Reproduce the full listing exactly.
┄┄┄┄┄┄
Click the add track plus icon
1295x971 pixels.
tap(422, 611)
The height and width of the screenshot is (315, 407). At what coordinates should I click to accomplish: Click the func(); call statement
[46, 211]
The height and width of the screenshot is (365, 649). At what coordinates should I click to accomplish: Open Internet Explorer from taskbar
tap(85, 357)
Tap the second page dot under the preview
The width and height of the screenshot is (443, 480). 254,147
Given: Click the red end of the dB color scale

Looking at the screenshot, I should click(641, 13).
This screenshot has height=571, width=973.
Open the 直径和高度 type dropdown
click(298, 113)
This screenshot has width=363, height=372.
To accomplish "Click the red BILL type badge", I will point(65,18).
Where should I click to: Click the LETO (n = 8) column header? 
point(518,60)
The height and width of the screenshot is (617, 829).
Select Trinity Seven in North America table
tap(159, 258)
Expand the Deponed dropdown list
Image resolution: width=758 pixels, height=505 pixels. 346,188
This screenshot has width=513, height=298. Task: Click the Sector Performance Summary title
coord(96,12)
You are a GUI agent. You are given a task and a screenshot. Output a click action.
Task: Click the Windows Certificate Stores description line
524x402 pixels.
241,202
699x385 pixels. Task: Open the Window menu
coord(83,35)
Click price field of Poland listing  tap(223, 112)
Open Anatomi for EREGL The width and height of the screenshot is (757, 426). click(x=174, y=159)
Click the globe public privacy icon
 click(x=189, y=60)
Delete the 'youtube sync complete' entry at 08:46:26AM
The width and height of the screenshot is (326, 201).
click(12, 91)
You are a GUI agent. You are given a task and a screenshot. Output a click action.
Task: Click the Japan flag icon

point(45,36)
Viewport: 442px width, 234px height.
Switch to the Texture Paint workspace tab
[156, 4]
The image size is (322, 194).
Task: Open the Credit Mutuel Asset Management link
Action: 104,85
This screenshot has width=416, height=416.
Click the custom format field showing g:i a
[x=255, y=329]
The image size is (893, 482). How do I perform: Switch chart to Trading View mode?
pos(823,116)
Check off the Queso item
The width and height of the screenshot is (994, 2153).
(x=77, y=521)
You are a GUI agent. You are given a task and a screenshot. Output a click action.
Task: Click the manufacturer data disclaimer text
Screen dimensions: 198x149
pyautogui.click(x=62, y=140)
┄┄┄┄┄┄
▶ Your response
Click the add track plus icon
1295x971 pixels.
tap(422, 611)
The height and width of the screenshot is (315, 407). At what coordinates should I click to accomplish: Click the func(); call statement
[46, 211]
The height and width of the screenshot is (365, 649). At what coordinates should I click to accomplish: Open Internet Explorer from taskbar
tap(85, 357)
Tap the second page dot under the preview
The width and height of the screenshot is (443, 480). 254,147
Given: Click the red end of the dB color scale

Looking at the screenshot, I should click(641, 13).
This screenshot has height=571, width=973.
Open the 直径和高度 type dropdown
click(298, 113)
This screenshot has width=363, height=372.
To accomplish "Click the red BILL type badge", I will point(65,18).
Where should I click to: Click the LETO (n = 8) column header? 
point(518,60)
The height and width of the screenshot is (617, 829).
Select Trinity Seven in North America table
tap(159, 258)
Expand the Deponed dropdown list
Image resolution: width=758 pixels, height=505 pixels. 346,188
This screenshot has width=513, height=298. Task: Click the Sector Performance Summary title
coord(96,12)
You are a GUI agent. You are given a task and a screenshot. Output a click action.
Task: Click the Windows Certificate Stores description line
524x402 pixels.
241,202
699x385 pixels. Task: Open the Window menu
coord(83,35)
Click price field of Poland listing  tap(223, 112)
Open Anatomi for EREGL The width and height of the screenshot is (757, 426). click(x=174, y=159)
Click the globe public privacy icon
 click(x=189, y=60)
Delete the 'youtube sync complete' entry at 08:46:26AM
The width and height of the screenshot is (326, 201).
click(12, 91)
You are a GUI agent. You are given a task and a screenshot. Output a click action.
Task: Click the Japan flag icon

point(45,36)
Viewport: 442px width, 234px height.
Switch to the Texture Paint workspace tab
[156, 4]
The image size is (322, 194).
Task: Open the Credit Mutuel Asset Management link
Action: 104,85
This screenshot has width=416, height=416.
Click the custom format field showing g:i a
[x=255, y=329]
The image size is (893, 482). How do I perform: Switch chart to Trading View mode?
pos(823,116)
Check off the Queso item
The width and height of the screenshot is (994, 2153).
(x=77, y=521)
You are a GUI agent. You are given a task and a screenshot. Output a click action.
Task: Click the manufacturer data disclaimer text
Screen dimensions: 198x149
pyautogui.click(x=62, y=140)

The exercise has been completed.